Could you reproduce the lines below from the one with "Task: Select Österreich" through the one with "This screenshot has height=812, width=1467."? Keep both ends and add nothing.
BEGIN Provided entries
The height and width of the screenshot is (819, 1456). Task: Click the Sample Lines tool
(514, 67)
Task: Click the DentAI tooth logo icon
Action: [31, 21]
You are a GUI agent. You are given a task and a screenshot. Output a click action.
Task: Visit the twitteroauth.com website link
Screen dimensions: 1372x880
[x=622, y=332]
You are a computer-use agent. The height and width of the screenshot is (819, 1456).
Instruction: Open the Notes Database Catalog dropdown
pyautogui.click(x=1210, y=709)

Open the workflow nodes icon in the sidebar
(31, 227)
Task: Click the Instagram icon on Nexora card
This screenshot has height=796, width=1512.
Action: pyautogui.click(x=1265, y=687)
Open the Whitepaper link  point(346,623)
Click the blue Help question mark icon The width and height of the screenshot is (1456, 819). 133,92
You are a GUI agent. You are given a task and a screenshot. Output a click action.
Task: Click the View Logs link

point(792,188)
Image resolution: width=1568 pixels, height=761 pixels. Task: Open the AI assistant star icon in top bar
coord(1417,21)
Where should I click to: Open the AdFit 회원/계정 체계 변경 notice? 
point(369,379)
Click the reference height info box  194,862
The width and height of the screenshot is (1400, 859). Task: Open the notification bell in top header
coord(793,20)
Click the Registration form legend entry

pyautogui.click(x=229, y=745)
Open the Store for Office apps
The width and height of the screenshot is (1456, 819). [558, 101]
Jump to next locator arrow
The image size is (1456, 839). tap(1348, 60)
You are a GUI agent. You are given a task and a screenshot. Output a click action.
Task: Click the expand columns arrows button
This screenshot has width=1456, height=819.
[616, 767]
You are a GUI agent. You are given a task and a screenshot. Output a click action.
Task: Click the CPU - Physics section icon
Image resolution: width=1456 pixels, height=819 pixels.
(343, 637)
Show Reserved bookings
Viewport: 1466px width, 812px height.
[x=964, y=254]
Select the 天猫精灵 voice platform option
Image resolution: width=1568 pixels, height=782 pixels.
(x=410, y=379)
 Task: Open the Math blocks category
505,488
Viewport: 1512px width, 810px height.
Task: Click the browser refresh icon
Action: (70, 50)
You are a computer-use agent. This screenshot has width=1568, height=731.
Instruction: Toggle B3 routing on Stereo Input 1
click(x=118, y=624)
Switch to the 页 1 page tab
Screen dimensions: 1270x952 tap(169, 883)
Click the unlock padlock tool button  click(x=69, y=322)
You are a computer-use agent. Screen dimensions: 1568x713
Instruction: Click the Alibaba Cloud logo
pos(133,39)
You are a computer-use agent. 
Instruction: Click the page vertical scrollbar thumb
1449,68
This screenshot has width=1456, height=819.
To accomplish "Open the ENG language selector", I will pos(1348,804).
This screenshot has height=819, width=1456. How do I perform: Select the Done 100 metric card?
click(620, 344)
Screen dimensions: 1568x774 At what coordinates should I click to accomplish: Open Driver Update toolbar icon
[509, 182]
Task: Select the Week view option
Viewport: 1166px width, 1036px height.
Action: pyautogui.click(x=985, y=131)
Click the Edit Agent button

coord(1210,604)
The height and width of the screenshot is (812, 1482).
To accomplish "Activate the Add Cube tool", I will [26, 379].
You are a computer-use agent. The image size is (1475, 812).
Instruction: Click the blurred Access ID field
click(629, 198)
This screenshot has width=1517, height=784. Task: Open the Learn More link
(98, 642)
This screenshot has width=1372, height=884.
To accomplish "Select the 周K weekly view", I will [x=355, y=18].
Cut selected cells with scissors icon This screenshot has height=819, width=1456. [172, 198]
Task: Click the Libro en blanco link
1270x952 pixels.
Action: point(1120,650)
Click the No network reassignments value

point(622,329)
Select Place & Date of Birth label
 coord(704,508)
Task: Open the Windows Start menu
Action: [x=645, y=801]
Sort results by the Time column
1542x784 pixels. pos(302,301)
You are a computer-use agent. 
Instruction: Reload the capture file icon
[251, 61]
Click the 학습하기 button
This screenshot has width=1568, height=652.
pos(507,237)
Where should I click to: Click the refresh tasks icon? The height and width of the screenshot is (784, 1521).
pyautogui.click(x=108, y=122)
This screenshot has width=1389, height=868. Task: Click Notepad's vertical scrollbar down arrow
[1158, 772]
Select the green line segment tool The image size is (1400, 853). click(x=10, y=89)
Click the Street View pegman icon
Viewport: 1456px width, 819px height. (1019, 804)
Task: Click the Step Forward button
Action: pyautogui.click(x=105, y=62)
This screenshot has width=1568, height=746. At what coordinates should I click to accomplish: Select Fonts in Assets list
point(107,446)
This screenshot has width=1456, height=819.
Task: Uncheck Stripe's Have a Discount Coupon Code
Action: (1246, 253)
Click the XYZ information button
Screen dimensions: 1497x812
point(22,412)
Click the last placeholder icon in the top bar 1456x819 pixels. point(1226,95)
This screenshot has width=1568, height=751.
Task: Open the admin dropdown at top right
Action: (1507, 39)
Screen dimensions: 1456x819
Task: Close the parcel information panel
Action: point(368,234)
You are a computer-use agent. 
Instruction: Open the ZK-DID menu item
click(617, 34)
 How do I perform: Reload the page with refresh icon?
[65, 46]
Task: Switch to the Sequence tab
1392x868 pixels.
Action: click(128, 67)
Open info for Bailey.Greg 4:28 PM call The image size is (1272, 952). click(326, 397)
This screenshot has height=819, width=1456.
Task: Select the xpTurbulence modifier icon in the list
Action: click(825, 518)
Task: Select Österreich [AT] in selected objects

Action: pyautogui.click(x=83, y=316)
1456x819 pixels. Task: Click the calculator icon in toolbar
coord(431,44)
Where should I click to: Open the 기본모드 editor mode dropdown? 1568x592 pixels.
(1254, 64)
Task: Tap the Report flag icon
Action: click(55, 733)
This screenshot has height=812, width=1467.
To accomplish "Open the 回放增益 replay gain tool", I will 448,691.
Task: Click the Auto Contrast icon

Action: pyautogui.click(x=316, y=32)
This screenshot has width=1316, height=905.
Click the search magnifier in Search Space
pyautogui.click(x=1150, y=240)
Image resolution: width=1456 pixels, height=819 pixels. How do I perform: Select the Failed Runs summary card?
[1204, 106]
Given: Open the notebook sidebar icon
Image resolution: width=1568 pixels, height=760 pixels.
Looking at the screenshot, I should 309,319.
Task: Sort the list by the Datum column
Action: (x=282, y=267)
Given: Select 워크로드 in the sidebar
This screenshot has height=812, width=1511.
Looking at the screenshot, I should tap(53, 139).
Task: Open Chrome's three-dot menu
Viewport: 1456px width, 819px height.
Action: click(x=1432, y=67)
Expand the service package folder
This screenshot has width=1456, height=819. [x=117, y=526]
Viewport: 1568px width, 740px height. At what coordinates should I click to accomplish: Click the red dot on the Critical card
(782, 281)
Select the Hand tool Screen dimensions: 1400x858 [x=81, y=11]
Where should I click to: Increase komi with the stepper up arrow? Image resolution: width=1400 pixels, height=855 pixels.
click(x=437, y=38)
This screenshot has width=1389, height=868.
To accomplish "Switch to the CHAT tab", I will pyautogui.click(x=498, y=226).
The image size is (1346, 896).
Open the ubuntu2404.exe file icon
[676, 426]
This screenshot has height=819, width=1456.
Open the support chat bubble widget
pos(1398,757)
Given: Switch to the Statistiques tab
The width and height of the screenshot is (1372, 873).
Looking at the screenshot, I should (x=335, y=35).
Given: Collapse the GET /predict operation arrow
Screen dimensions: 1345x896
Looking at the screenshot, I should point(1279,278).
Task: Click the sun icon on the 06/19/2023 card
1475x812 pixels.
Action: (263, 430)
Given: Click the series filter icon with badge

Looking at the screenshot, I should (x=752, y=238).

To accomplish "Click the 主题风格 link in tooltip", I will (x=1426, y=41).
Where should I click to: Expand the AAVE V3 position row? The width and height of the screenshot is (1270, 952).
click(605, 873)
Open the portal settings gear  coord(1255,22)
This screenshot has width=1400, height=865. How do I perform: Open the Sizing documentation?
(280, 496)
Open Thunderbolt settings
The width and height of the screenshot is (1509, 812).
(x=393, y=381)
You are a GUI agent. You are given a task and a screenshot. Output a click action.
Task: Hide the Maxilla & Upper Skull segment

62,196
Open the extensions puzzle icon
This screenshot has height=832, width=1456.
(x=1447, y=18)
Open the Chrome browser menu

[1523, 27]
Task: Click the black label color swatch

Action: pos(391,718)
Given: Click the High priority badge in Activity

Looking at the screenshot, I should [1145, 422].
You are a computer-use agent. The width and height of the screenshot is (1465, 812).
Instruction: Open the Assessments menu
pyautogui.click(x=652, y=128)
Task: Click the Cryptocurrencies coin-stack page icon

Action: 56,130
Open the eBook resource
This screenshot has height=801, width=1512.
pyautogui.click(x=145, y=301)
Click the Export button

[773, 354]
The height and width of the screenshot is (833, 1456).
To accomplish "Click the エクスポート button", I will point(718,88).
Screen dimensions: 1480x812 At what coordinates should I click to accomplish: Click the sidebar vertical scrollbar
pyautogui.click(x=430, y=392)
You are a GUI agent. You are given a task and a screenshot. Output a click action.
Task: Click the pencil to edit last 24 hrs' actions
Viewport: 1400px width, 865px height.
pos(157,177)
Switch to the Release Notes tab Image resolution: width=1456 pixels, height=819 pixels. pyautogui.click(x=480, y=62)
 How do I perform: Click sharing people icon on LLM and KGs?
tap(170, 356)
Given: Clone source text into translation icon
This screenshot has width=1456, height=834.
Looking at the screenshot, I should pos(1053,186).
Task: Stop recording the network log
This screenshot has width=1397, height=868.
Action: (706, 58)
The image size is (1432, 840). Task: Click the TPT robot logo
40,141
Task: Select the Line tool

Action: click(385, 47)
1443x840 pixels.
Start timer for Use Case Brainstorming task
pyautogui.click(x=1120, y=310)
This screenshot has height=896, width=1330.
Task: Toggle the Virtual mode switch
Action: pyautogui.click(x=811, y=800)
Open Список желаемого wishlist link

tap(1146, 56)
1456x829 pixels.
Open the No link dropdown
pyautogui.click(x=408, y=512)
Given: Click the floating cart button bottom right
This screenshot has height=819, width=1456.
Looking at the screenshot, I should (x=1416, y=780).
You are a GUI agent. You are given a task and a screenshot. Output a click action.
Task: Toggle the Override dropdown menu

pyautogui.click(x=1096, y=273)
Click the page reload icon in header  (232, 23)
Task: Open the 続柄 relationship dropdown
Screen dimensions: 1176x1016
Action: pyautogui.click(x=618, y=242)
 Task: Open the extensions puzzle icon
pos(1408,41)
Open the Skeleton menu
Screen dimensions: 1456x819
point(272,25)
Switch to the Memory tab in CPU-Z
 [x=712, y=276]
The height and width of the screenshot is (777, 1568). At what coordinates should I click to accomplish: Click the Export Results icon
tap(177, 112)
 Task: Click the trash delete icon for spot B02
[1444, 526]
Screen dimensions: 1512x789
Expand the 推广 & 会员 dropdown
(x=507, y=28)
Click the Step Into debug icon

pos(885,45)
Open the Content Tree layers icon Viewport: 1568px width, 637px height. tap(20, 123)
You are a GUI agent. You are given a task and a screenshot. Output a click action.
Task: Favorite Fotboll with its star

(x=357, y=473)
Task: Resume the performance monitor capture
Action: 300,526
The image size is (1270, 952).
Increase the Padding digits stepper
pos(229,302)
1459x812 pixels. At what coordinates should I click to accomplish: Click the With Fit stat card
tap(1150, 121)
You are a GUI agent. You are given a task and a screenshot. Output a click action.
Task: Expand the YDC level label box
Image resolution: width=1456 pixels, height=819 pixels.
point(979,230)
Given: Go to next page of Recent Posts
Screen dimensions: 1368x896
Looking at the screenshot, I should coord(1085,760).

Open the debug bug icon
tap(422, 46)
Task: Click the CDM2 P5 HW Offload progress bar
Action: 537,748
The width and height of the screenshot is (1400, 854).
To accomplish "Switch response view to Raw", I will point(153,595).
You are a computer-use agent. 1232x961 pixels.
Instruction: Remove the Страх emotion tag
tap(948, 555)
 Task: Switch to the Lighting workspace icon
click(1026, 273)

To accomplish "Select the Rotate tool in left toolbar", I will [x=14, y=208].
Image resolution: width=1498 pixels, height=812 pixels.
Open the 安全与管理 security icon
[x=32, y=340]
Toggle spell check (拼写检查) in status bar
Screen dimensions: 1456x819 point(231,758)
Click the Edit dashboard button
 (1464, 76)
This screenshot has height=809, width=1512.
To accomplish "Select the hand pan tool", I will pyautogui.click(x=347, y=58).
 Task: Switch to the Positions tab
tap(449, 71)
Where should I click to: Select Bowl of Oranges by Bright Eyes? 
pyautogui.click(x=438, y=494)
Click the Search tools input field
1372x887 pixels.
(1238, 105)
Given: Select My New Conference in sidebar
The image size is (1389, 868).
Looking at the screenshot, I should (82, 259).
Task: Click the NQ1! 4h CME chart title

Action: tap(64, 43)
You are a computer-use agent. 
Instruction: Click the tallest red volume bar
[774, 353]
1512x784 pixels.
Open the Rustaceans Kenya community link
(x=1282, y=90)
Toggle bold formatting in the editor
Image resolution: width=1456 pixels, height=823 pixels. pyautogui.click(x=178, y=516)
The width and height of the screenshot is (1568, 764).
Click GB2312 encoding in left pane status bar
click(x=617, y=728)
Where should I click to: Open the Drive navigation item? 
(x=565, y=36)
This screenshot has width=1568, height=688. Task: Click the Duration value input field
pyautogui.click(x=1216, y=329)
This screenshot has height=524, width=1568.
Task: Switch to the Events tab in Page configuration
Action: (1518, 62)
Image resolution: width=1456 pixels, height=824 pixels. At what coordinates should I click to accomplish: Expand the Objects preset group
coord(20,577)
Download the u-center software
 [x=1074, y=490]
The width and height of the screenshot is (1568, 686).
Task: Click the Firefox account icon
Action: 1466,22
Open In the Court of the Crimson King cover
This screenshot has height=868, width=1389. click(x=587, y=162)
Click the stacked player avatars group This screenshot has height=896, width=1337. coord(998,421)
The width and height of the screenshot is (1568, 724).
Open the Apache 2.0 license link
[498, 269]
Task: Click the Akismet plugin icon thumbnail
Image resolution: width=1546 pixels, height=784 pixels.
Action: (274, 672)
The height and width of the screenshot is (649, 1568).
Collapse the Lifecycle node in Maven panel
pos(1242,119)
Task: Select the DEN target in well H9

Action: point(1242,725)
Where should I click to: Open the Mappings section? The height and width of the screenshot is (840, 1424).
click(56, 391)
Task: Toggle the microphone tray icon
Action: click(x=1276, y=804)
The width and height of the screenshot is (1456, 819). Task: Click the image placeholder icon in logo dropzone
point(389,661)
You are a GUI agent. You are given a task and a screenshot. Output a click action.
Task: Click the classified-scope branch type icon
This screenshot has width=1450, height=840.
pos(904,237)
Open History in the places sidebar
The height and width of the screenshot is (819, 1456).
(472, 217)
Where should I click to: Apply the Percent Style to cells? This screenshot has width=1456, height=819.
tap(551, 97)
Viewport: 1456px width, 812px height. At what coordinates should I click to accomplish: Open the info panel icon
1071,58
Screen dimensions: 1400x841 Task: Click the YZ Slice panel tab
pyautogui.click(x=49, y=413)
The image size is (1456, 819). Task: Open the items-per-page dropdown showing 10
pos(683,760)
END Provided entries
• **Answer to this task**
Task: Select Österreich [AT] in selected objects

Action: pyautogui.click(x=83, y=316)
1456x819 pixels. Task: Click the calculator icon in toolbar
coord(431,44)
Where should I click to: Open the 기본모드 editor mode dropdown? 1568x592 pixels.
(1254, 64)
Task: Tap the Report flag icon
Action: click(55, 733)
This screenshot has height=812, width=1467.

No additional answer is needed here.